- Items
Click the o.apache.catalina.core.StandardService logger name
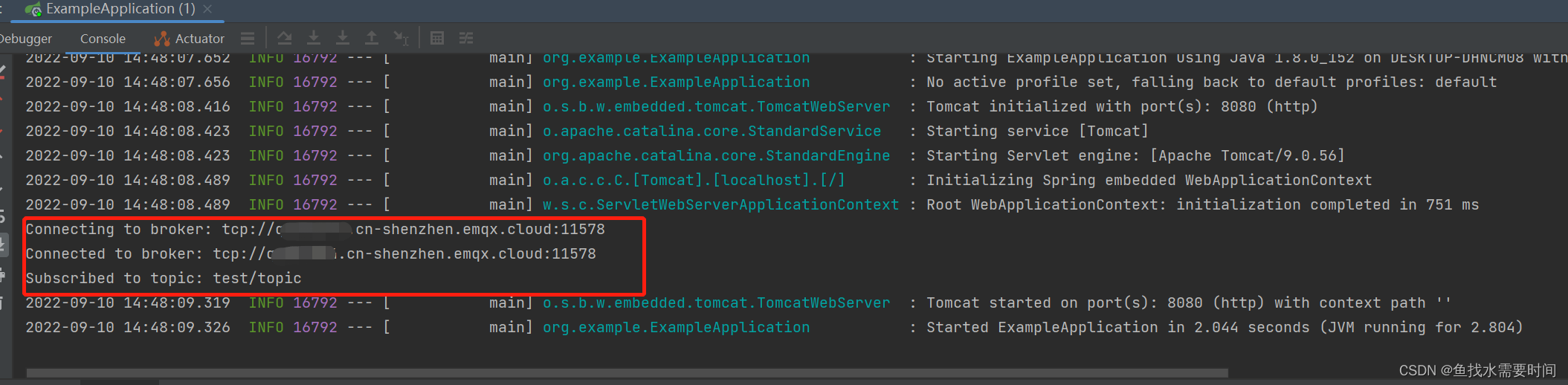This screenshot has width=1568, height=385. point(712,132)
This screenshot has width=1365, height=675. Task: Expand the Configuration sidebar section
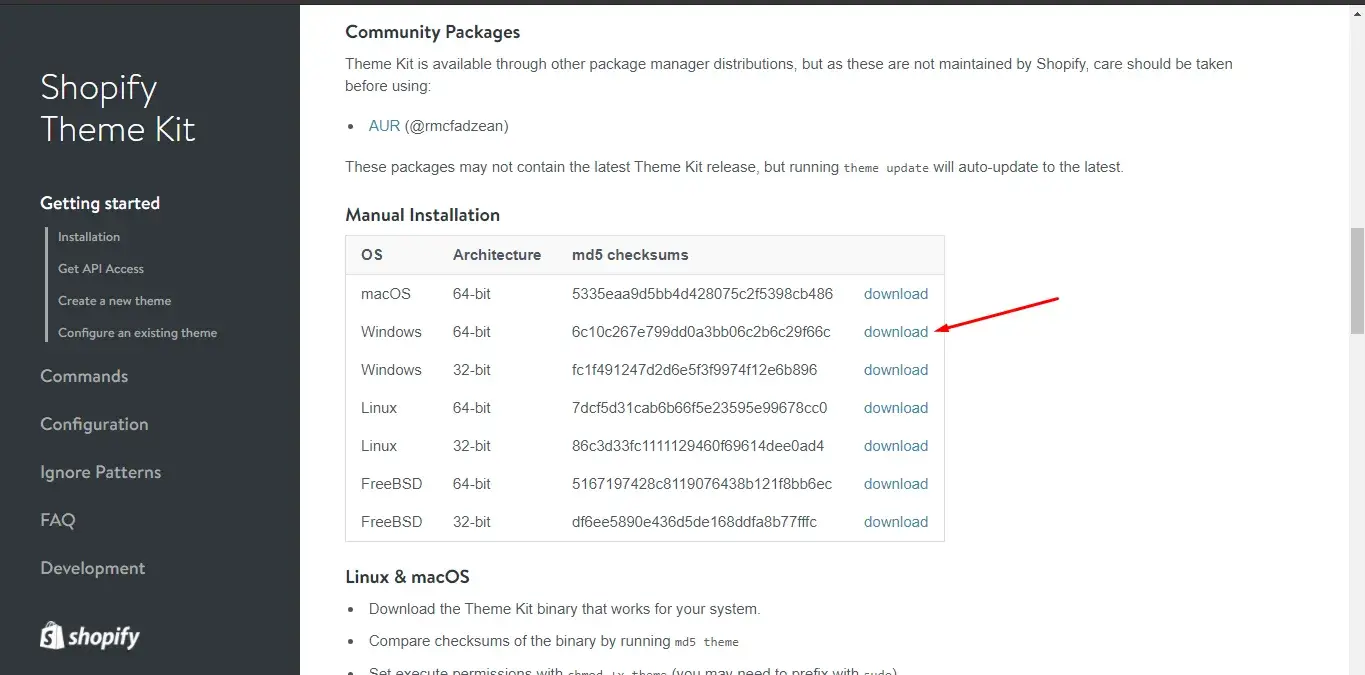[94, 424]
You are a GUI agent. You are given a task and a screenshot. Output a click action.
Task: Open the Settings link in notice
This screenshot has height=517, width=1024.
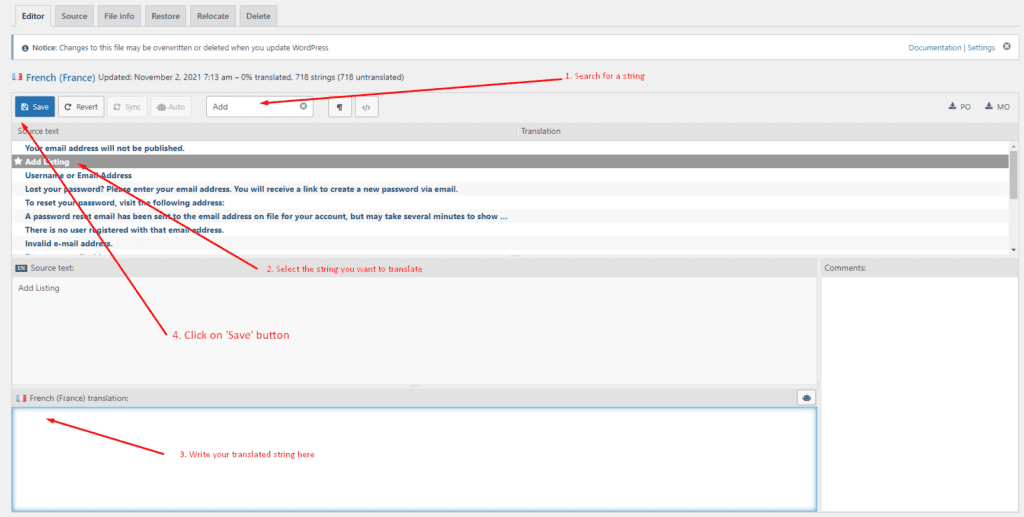tap(981, 48)
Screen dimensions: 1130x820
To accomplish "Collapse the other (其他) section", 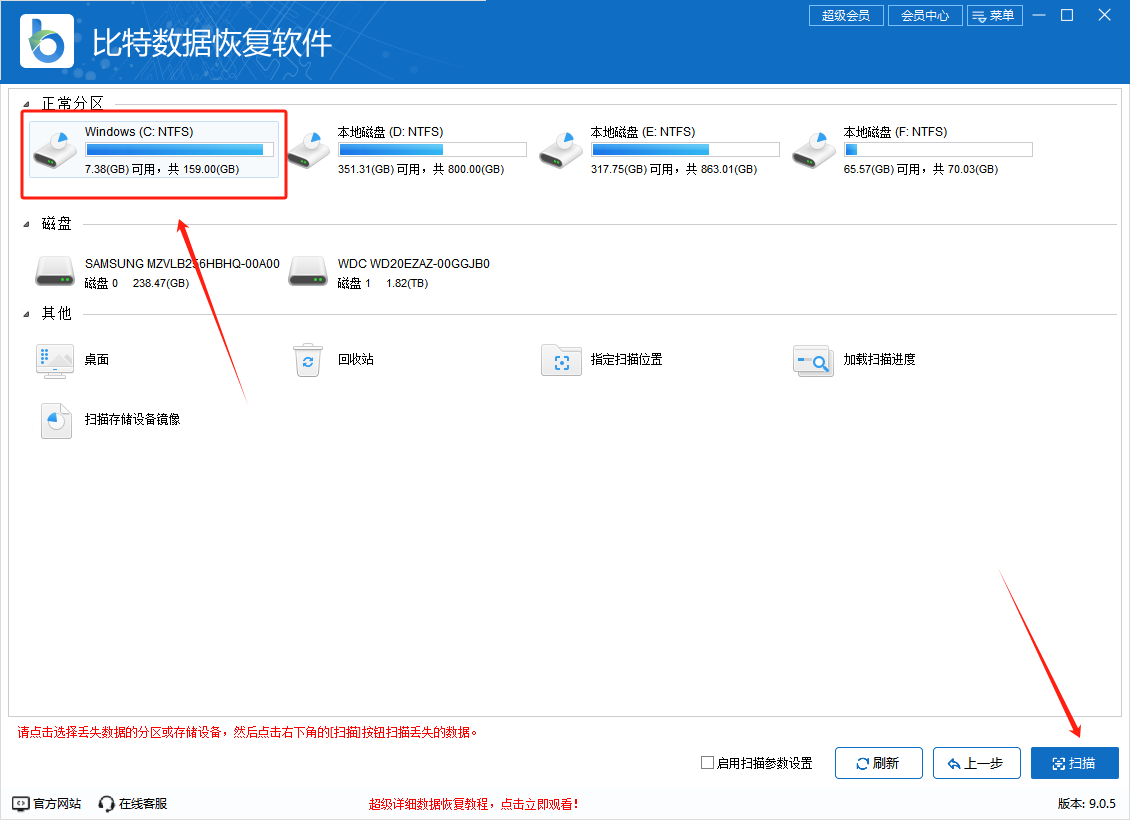I will tap(27, 314).
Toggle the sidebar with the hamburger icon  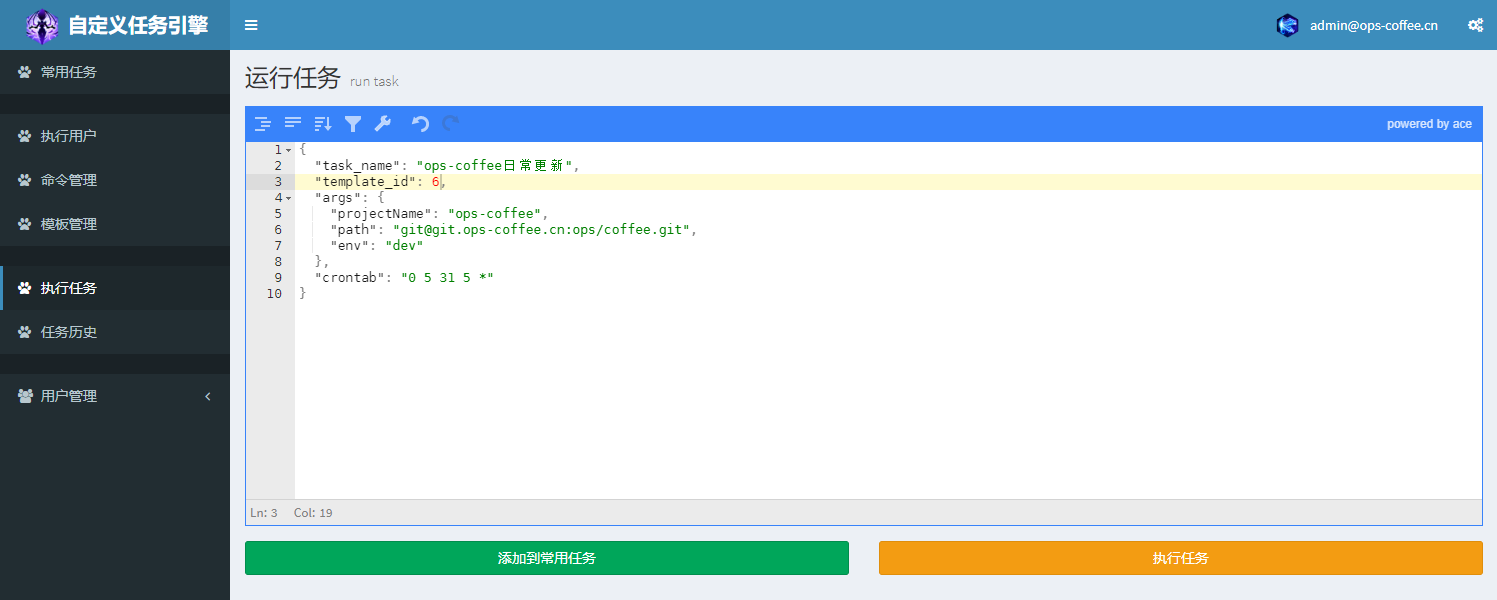click(x=251, y=25)
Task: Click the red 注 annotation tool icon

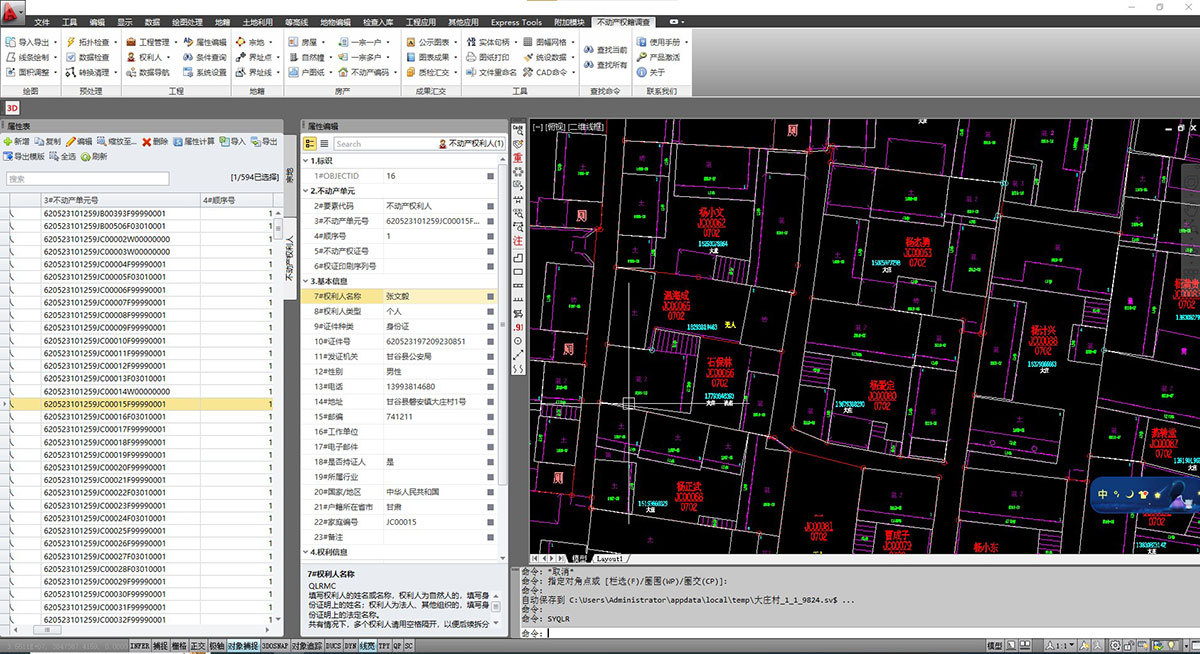Action: point(518,241)
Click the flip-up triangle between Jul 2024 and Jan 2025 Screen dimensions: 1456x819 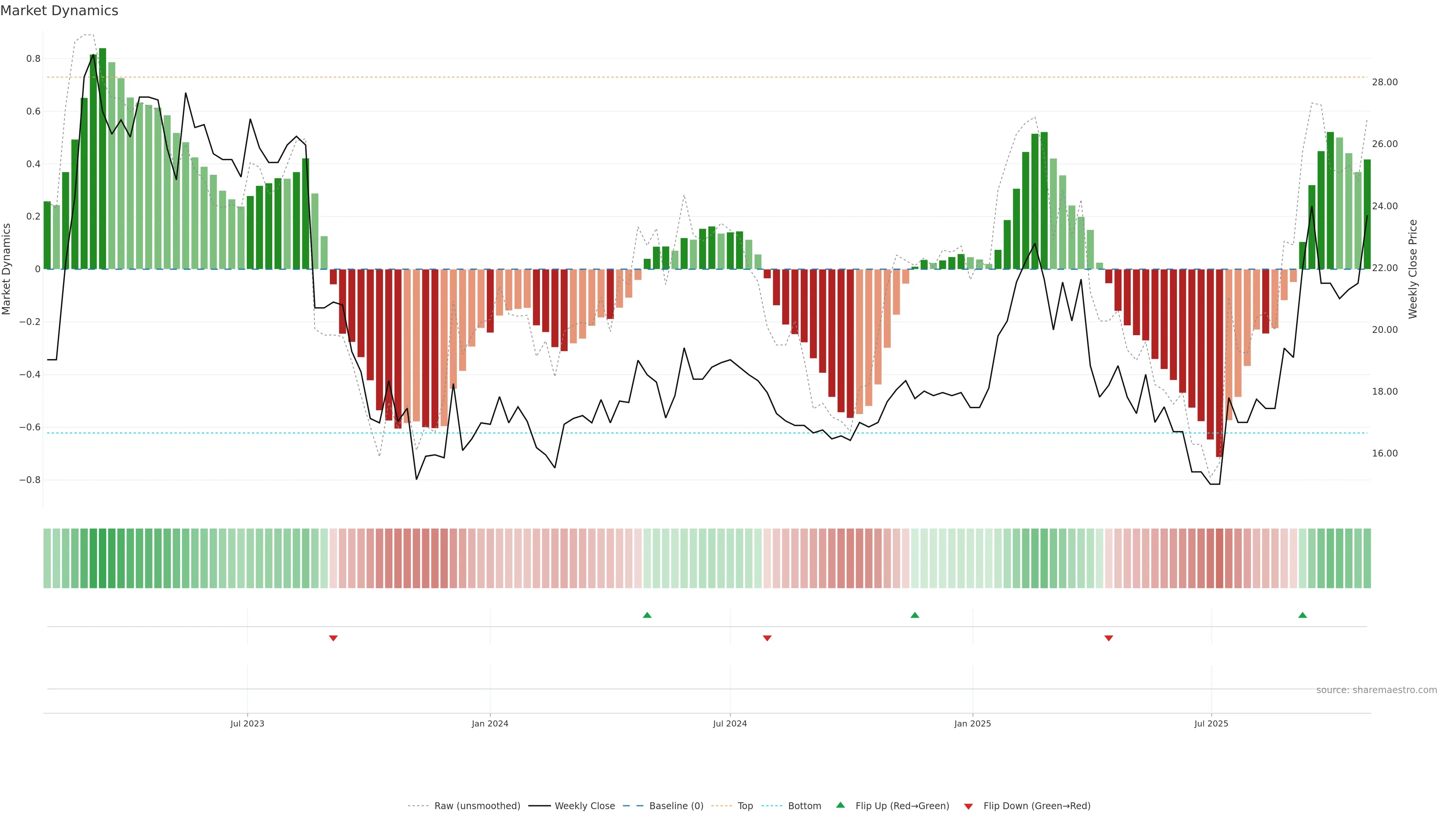click(915, 615)
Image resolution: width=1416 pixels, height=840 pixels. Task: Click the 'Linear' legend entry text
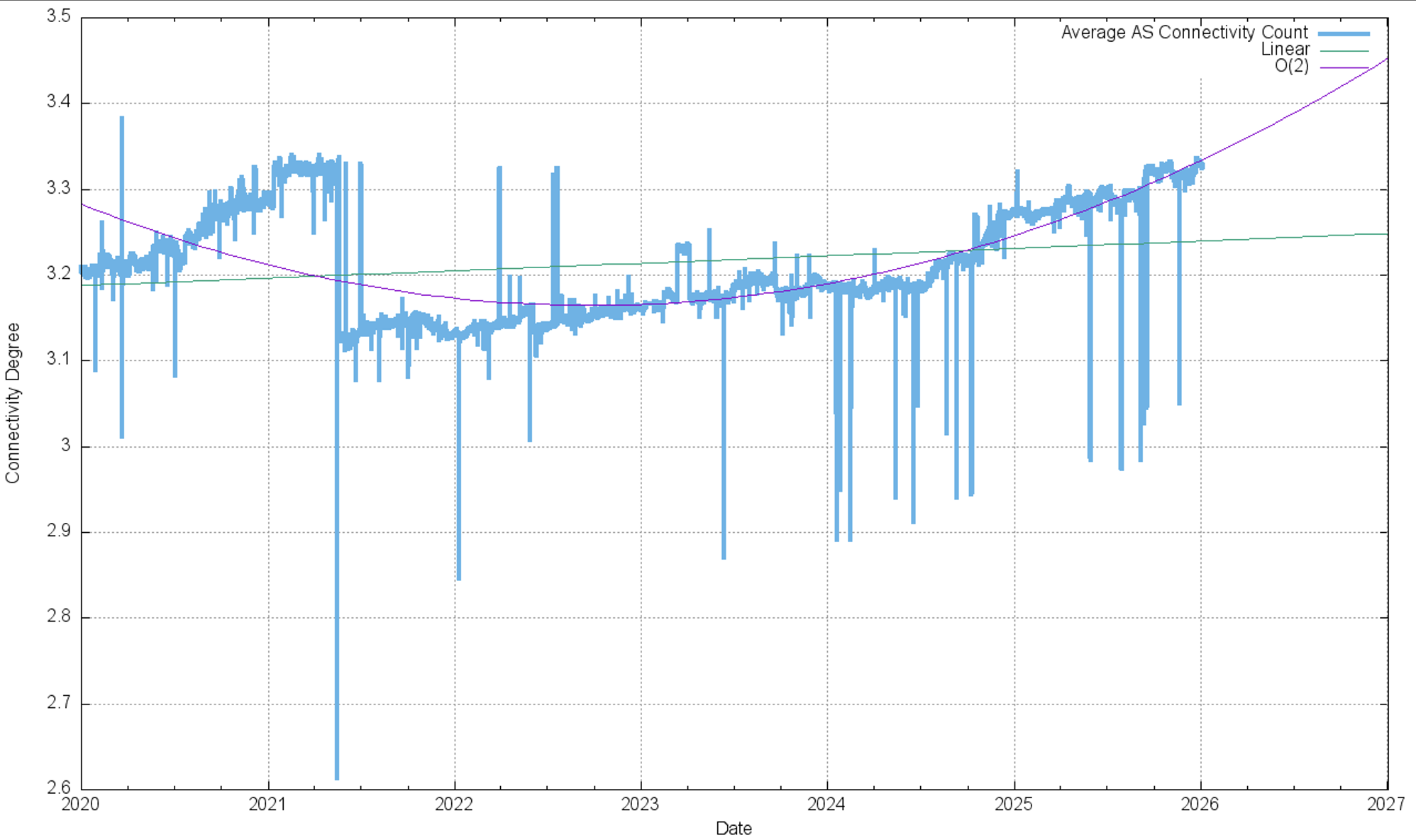(x=1284, y=50)
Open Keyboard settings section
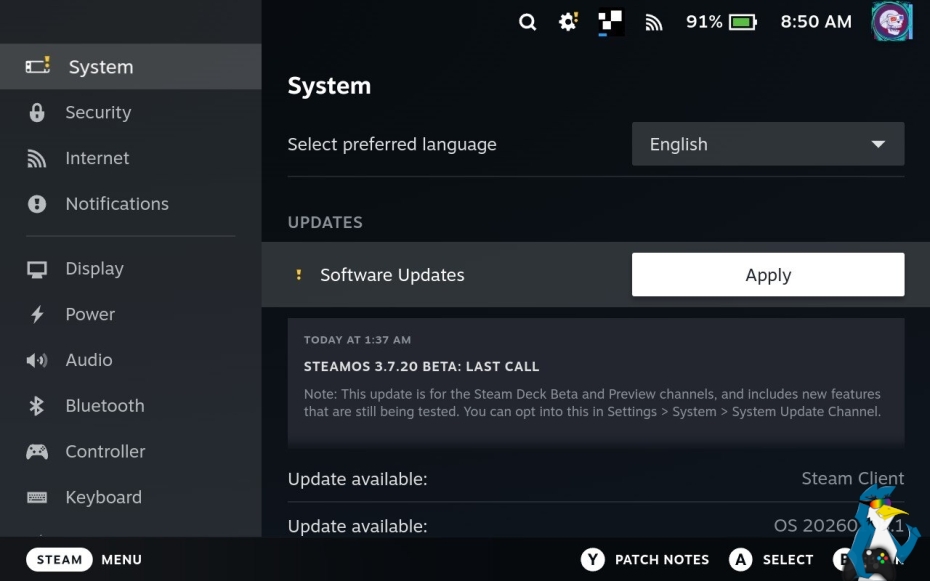 point(103,497)
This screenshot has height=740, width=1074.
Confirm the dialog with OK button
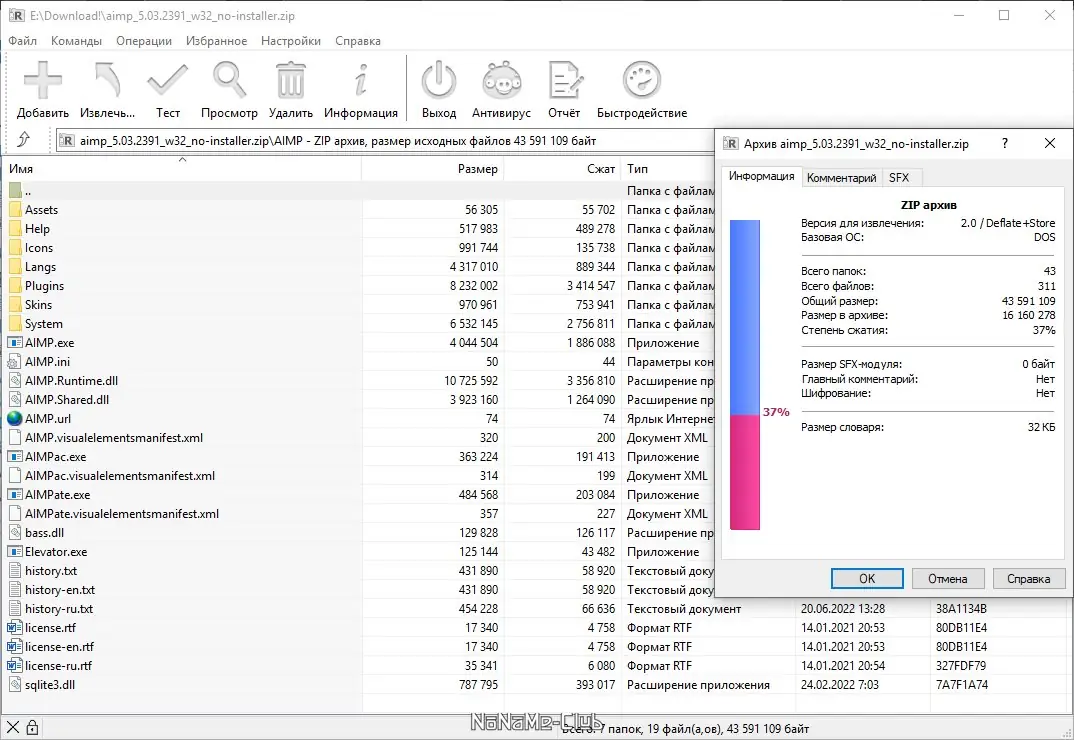pos(867,578)
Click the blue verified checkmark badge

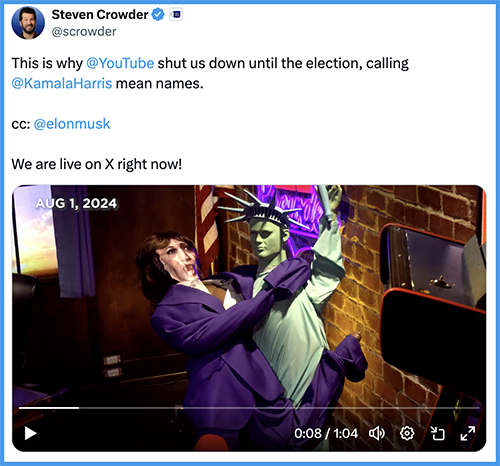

- Stated problem
Convert the lines of the listing from the line containing "This screenshot has width=1365, height=675." through the line containing "tap(981, 48)", both included, into a Markdown table with the columns Row and Line, omitting any blank lines and leaving out the pictures.

- Written response
| Row | Line |
|---|---|
| 1 | This screenshot has width=1365, height=675. Task: Expand the Configuration sidebar section |
| 2 | [94, 424] |
| 3 | You are a GUI agent. You are given a task and a screenshot. Output a click action. |
| 4 | Task: Open the Settings link in notice |
| 5 | This screenshot has height=517, width=1024. |
| 6 | tap(981, 48) |